## Short task
Copy out every one of the rows below word for word, leaving out the pictures.

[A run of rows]

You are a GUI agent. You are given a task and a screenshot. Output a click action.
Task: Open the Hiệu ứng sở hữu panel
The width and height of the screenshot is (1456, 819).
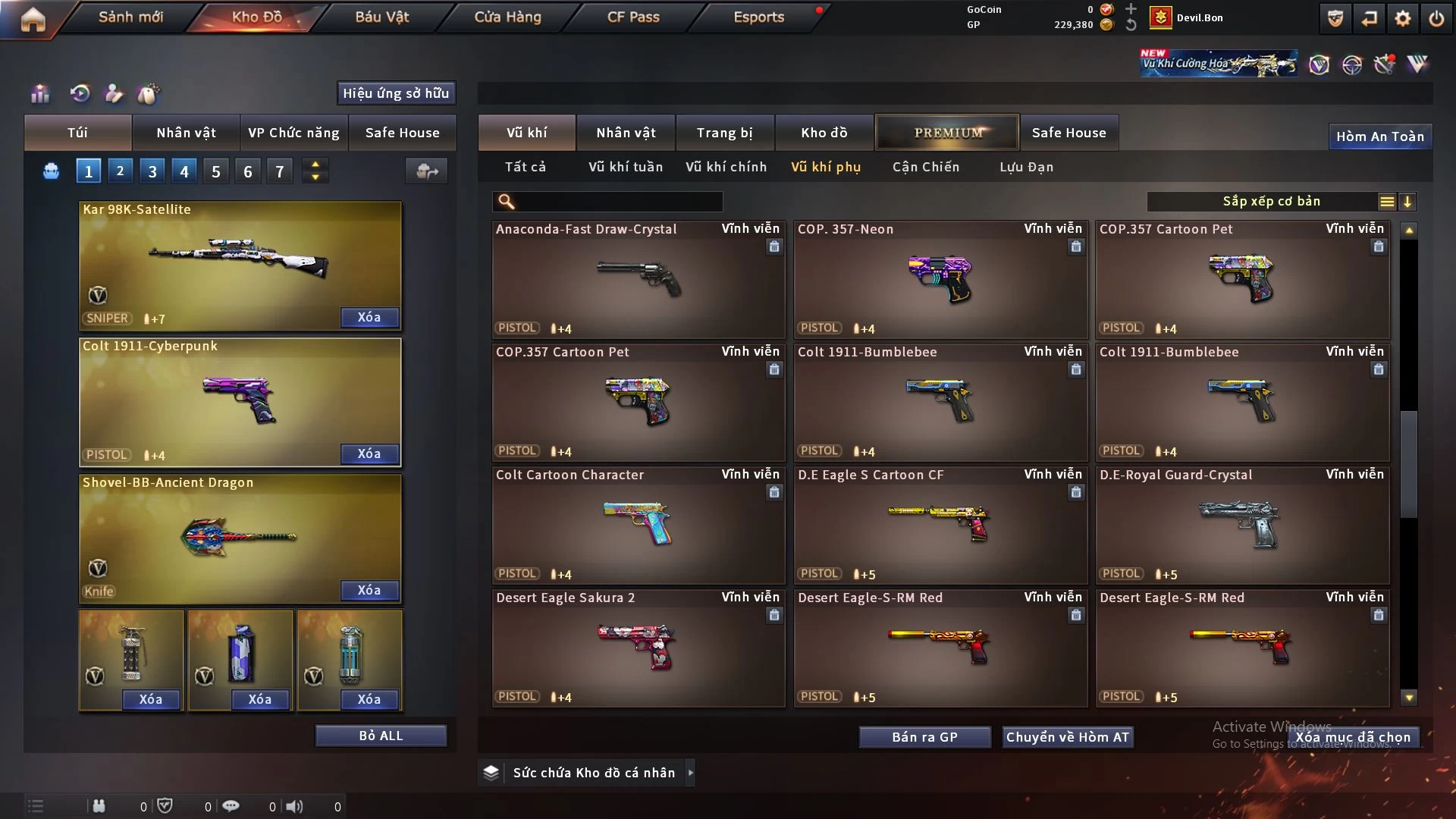[x=396, y=93]

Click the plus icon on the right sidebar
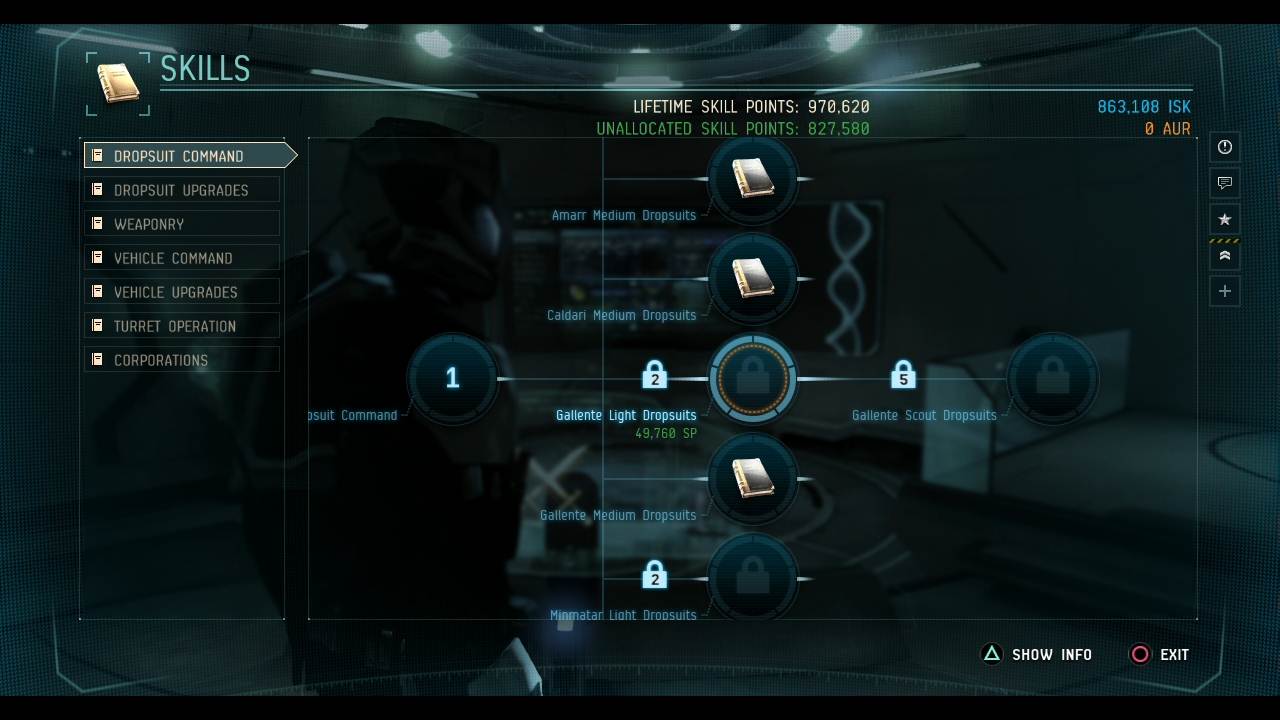(x=1224, y=291)
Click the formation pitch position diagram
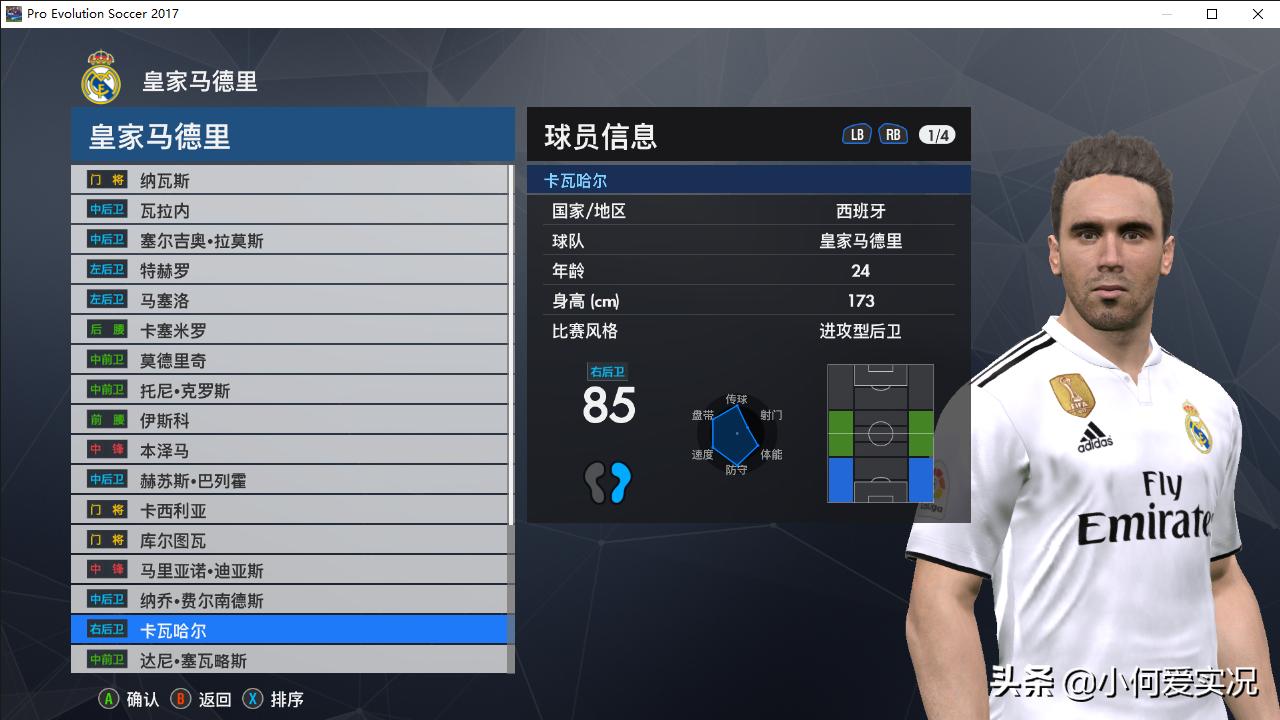 (x=878, y=433)
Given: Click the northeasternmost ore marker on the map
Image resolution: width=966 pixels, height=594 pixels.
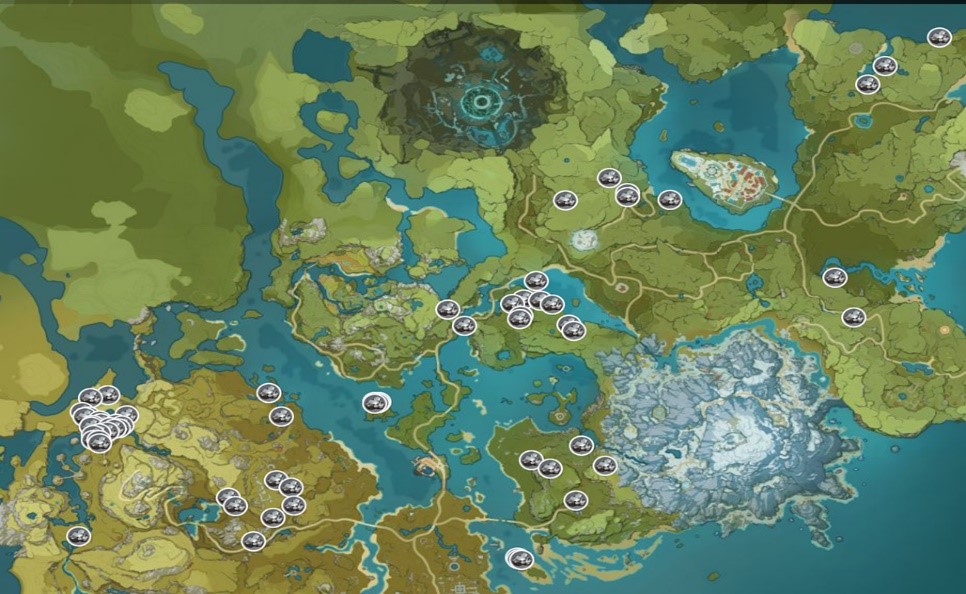Looking at the screenshot, I should pyautogui.click(x=938, y=38).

## Exercise response
You are a GUI agent. You are given a task and a screenshot. Output a click action.
Task: Open the Hiệu ứng sở hữu panel
The width and height of the screenshot is (1456, 819).
[x=396, y=93]

Click the plus icon on the right sidebar
(x=1224, y=291)
Click the formation pitch position diagram
 (x=878, y=433)
Given: Click the northeasternmost ore marker on the map
Image resolution: width=966 pixels, height=594 pixels.
Looking at the screenshot, I should pyautogui.click(x=938, y=38).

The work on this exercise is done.